[Opening Dataset section]

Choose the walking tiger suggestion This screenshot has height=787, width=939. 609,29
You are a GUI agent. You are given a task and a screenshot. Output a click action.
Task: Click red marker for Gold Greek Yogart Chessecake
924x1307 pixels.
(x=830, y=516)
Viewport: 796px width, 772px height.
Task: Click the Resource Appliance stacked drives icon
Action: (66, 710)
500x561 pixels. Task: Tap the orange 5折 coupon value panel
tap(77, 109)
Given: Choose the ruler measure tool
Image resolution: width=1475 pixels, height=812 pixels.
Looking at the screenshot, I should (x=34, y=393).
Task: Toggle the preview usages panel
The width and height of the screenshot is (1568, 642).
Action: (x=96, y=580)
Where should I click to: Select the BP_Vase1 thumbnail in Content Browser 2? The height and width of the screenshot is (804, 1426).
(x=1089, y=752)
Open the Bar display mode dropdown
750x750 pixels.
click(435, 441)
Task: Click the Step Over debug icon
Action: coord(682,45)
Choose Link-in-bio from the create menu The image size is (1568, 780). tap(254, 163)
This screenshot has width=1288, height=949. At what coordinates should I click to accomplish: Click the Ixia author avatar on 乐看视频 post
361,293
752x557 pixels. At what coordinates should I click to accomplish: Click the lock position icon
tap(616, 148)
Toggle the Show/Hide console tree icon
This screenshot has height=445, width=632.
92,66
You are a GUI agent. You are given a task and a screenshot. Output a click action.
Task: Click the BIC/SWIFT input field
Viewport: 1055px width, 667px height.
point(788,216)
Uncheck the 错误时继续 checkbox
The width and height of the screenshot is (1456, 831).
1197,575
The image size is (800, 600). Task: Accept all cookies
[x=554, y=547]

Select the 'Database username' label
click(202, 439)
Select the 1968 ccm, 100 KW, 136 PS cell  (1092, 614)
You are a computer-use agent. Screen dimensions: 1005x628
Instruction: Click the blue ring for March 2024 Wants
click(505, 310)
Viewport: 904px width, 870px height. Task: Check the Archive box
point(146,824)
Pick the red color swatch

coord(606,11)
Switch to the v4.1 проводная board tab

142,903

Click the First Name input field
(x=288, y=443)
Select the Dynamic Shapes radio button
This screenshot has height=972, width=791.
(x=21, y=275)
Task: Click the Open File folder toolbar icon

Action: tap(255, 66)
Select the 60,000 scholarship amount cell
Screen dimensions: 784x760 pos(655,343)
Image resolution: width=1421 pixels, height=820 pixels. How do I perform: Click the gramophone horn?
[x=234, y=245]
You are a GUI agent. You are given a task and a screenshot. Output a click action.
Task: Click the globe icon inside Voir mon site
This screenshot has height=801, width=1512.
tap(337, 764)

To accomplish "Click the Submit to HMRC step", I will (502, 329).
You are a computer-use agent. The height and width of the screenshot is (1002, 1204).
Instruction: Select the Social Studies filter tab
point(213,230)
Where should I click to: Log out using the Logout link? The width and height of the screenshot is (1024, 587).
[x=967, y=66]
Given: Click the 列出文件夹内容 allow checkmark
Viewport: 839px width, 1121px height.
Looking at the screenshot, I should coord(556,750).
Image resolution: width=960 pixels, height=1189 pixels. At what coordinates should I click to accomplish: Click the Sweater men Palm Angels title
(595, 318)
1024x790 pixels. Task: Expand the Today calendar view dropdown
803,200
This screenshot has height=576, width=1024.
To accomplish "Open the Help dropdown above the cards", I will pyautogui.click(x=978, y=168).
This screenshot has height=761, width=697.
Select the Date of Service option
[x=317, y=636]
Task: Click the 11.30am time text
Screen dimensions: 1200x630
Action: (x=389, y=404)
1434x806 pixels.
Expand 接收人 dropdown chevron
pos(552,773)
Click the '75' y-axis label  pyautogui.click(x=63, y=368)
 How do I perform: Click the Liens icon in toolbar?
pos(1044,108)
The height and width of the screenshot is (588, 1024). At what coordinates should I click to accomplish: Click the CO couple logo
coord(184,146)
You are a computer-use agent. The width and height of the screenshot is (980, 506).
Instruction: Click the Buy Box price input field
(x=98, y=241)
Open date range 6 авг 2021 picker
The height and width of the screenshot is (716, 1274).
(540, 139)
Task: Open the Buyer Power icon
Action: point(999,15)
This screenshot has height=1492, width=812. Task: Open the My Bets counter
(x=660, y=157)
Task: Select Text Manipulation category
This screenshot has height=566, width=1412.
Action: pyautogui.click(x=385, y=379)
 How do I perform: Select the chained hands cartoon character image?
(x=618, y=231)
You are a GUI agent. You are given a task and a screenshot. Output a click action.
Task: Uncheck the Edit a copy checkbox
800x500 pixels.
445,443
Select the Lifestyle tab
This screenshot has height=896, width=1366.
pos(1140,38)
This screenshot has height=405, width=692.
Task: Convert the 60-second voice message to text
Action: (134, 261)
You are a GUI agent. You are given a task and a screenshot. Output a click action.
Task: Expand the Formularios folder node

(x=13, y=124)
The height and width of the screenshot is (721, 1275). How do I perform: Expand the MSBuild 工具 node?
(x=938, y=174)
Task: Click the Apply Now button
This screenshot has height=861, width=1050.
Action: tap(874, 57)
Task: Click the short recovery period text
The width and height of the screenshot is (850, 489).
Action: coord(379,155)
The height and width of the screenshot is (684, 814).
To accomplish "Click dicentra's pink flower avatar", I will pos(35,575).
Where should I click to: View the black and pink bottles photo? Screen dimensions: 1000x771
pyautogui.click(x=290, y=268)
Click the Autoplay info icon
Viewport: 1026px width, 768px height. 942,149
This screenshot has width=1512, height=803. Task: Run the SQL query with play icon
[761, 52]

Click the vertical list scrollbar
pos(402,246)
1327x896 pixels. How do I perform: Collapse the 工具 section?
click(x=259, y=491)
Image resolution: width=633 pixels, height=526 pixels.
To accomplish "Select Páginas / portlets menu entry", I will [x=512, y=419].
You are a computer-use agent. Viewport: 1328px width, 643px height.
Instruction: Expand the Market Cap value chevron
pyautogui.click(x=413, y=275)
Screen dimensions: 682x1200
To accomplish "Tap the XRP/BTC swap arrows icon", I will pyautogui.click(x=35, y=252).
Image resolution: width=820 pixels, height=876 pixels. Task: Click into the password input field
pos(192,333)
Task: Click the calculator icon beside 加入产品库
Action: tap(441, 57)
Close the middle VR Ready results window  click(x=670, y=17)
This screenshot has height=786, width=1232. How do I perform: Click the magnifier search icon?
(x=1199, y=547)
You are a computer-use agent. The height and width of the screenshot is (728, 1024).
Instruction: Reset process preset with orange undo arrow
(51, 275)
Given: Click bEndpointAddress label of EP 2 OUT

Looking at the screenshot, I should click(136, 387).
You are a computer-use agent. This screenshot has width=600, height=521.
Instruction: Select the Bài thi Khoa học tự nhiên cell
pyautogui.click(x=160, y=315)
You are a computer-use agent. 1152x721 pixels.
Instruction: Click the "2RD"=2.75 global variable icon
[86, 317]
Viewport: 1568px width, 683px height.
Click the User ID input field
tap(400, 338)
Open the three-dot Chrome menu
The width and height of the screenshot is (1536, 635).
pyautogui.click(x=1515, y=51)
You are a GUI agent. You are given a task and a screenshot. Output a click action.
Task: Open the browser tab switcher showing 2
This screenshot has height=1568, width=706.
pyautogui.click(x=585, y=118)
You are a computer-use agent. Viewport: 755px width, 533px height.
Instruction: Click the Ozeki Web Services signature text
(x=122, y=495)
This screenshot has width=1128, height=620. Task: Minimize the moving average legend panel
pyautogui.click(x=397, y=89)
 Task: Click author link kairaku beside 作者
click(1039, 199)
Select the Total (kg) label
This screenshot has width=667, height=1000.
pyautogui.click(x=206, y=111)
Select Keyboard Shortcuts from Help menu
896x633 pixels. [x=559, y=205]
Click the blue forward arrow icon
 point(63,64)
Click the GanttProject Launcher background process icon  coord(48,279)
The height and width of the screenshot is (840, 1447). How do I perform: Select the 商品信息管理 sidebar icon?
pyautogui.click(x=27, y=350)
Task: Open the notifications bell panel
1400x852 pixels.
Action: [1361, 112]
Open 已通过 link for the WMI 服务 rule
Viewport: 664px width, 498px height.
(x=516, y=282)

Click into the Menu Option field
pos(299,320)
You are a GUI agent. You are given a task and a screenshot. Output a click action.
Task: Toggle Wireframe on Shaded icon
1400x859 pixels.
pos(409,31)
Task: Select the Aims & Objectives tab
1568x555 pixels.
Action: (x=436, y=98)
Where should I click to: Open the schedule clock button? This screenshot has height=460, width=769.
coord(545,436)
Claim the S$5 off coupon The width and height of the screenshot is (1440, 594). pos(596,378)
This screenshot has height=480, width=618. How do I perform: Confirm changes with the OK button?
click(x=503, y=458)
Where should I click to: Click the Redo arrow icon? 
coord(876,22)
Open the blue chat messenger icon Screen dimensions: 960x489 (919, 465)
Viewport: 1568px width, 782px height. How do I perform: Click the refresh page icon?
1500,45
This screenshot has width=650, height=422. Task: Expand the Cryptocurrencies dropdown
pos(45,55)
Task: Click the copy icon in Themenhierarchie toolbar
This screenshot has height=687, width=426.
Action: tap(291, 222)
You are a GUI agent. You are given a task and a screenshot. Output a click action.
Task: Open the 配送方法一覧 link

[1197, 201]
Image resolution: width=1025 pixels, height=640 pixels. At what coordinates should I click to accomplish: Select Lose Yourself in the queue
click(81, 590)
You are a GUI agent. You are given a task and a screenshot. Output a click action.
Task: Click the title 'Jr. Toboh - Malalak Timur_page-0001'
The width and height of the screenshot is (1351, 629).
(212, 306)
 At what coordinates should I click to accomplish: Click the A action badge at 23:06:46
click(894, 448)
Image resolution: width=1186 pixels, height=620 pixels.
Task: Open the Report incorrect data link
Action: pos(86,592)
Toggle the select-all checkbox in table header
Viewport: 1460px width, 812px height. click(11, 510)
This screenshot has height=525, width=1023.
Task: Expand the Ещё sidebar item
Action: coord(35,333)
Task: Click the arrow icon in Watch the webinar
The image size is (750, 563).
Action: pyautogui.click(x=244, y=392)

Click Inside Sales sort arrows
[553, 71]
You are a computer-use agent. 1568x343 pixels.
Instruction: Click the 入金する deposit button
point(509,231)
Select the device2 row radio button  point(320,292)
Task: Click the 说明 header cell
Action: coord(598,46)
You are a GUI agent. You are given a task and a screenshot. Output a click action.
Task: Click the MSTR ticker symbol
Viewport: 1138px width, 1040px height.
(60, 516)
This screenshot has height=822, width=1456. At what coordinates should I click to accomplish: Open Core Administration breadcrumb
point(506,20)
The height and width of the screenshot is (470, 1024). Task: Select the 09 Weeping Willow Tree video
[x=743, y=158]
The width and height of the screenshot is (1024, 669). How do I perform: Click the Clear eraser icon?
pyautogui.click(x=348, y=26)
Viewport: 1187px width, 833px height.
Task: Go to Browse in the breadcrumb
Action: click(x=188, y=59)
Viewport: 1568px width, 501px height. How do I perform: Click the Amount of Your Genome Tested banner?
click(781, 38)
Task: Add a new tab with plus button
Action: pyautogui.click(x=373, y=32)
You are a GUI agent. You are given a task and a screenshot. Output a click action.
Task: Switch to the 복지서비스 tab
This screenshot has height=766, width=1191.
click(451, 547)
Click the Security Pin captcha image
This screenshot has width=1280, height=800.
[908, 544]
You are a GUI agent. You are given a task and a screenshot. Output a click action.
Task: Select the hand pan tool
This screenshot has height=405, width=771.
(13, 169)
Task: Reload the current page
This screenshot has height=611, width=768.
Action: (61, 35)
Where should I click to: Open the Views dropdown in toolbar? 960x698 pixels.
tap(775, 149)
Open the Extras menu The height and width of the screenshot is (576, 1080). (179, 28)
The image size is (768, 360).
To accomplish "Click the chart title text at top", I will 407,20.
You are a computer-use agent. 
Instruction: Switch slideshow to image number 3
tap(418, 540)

[Closing Dataset section]

__What to do__:
Please give, as a bare number, how many lines in the listing above contain "copy".

__Exercise output__:
2